Ensuring that you receive the right care in the right setting at the right time can make all the difference. To help guide your course of treatment, the Medical Plan administered by Cigna or UHC requires that you receive preauthorization before receiving certain services. The preauthorization process includes a review of the treatment or procedure under Cigna or UHC’s guidelines to ensure that it is considered medically necessary.
- If you are receiving services from an in-network provider, your doctor will submit the necessary clinical information.
- If you are receiving services from an out-of-network provider, you must follow up with your doctor to ensure the required clinical information is submitted to Cigna or UHC. If you do not obtain a preauthorization prior to receiving the service, you may not be reimbursed, even if the service is determined to be medically necessary at a later date.
Preauthorization is required for, but not limited to, hospital admission, surgical procedures, radiology services, chemotherapy (UHC), behavioral health services more than 45-50 minutes a session, cardiology services, chiropractic services, inpatient treatment of mental/nervous disorders and substance abuse, and physical, speech, and occupational therapy (Cigna). If you have any questions about whether preauthorization is required, please contact Cigna or UHC.

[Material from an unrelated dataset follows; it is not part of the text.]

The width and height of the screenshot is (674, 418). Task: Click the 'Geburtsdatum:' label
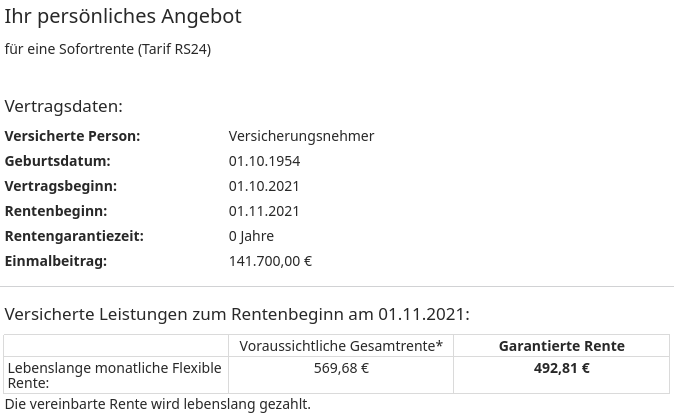tap(57, 161)
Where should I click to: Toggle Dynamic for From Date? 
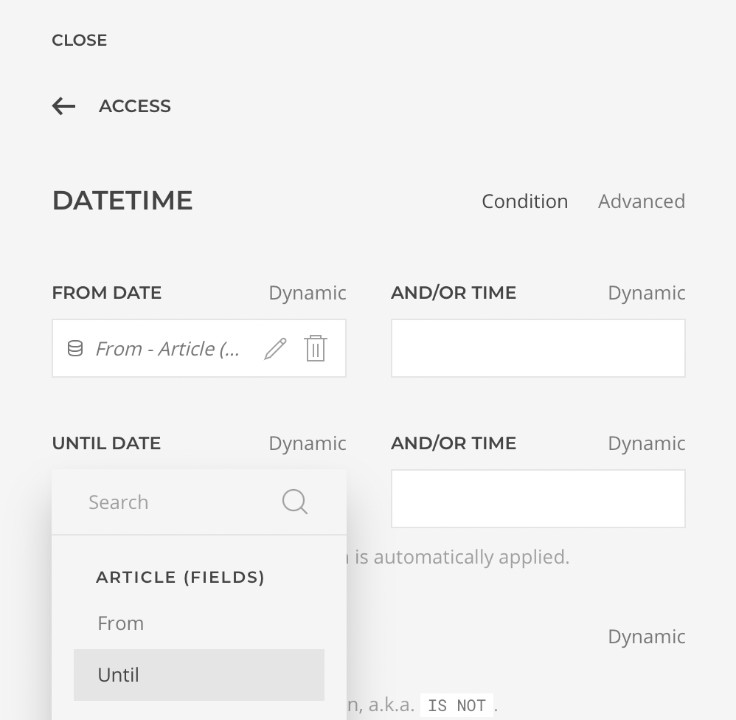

Preauthorization for all inpatient hospital admissions must be received at least five days before a scheduled procedure or within 48 hours following an emergency hospitalization to avoid services not being covered or a penalty being assessed for failure to obtain preauthorization from Cigna or UHC. Failure to receive preauthorization may result in services not being covered, even if the service is determined to be medically necessary by the Plan administrator. Preauthorization requirements and services subject to preauthorization may change throughout the year. Contact your Plan administrator for more details or confirmation if a service requires preauthorization.